Görüşmekte olduğumuz kanunun en temel karakteri,
çeşitli nedenlerle borçlarını ödeyemeyen,
karşılıksız çek suçu sebebiyle cezaya mahkûm olan
vatandaşlarımıza tanınan geçici bir imkândır. Bu
imkân, özgürlüklerinden yoksun kalan kişilerde yeni umutlar, yeni kararlar
ve yeni atılımlar yaratabilecektir. Bu, piyasanın âdeta gizli
bir eli gibi yeni canlanmalara yol açabilecektir.
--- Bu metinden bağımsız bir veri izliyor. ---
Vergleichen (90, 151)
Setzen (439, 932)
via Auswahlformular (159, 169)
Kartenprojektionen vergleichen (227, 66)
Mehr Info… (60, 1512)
Toplumda meydana gelebilecek
pozitif psikoloji yeni bir enerji üretecektir. Önemli bir kanunu
düzenlediğimizi, alacaklıyla borçlunun menfaatlerini bir dengeye
oturttuğumuzu söyleyebiliriz.
Görüşmekte olduğumuz yasanın birinci maddesindeki
kanunun amacını kısaca belirtmek istiyorum: Bu kanun
tasarısında yapılan düzenlemelerle, Türk Ticaret Kanununun
Cenevre Yeknesak Kurallarını esas alan çekle ilgili hükümlerinde
herhangi bir değişiklik yapılmamasına özen
gösterilmiştir. Ancak, çek bir peşin ödeme aracı olmasına
rağmen Türk Ticaret Kanununda ileri tarihli çek düzenlemesine imkân
tanınmıştır. Bu nedenle, Türk Ticaret Kanunu
dışında ayrı bir kanunla çek defterlerinin içeriklerine,
çek düzenlemesine, kullanımına, çek hamillerinin korunmalarına
ilişkin düzenleme yapılmasına gerek duyulmuştur. Bu
itibarla, çekin karşılıksız çıkması ve çek
hesabı açılmasından çekin
karşılığının tahsiline kadarki süreçle ilgili
olarak belirlenen yükümlülüklere aykırılık hâllerinde ilgililer
hakkında uygulanabilecek ceza hukuku yaptırımlarını belirlemek
amacıyla özel kanuni düzenleme yapılması zarureti ortaya
çıkmıştır. Ayrıca, yapılan bu düzenlemelerle
kayıt dışı ekonominin denetim altına
alınması önlemlerine katkıda bulunulması
amaçlanmaktadır.
Maddenin birinci ve ikinci fıkralarında, yeni çek
defterlerinin bastırılıp dağıtılmasına, eski
çek defterlerinin toplatılmasına ilişkin usul ve esaslar
belirlenmiştir. Bankalarca, Türkiye Cumhuriyet Merkez Bankasınca bu
kanunun yayımını izleyen bir ay içinde 2nci madde hükmünce
çıkarılıp yayımlanacak tebliğde belirlenen esaslara
uygun olarak yeni çek defterleri bastırılacaktır.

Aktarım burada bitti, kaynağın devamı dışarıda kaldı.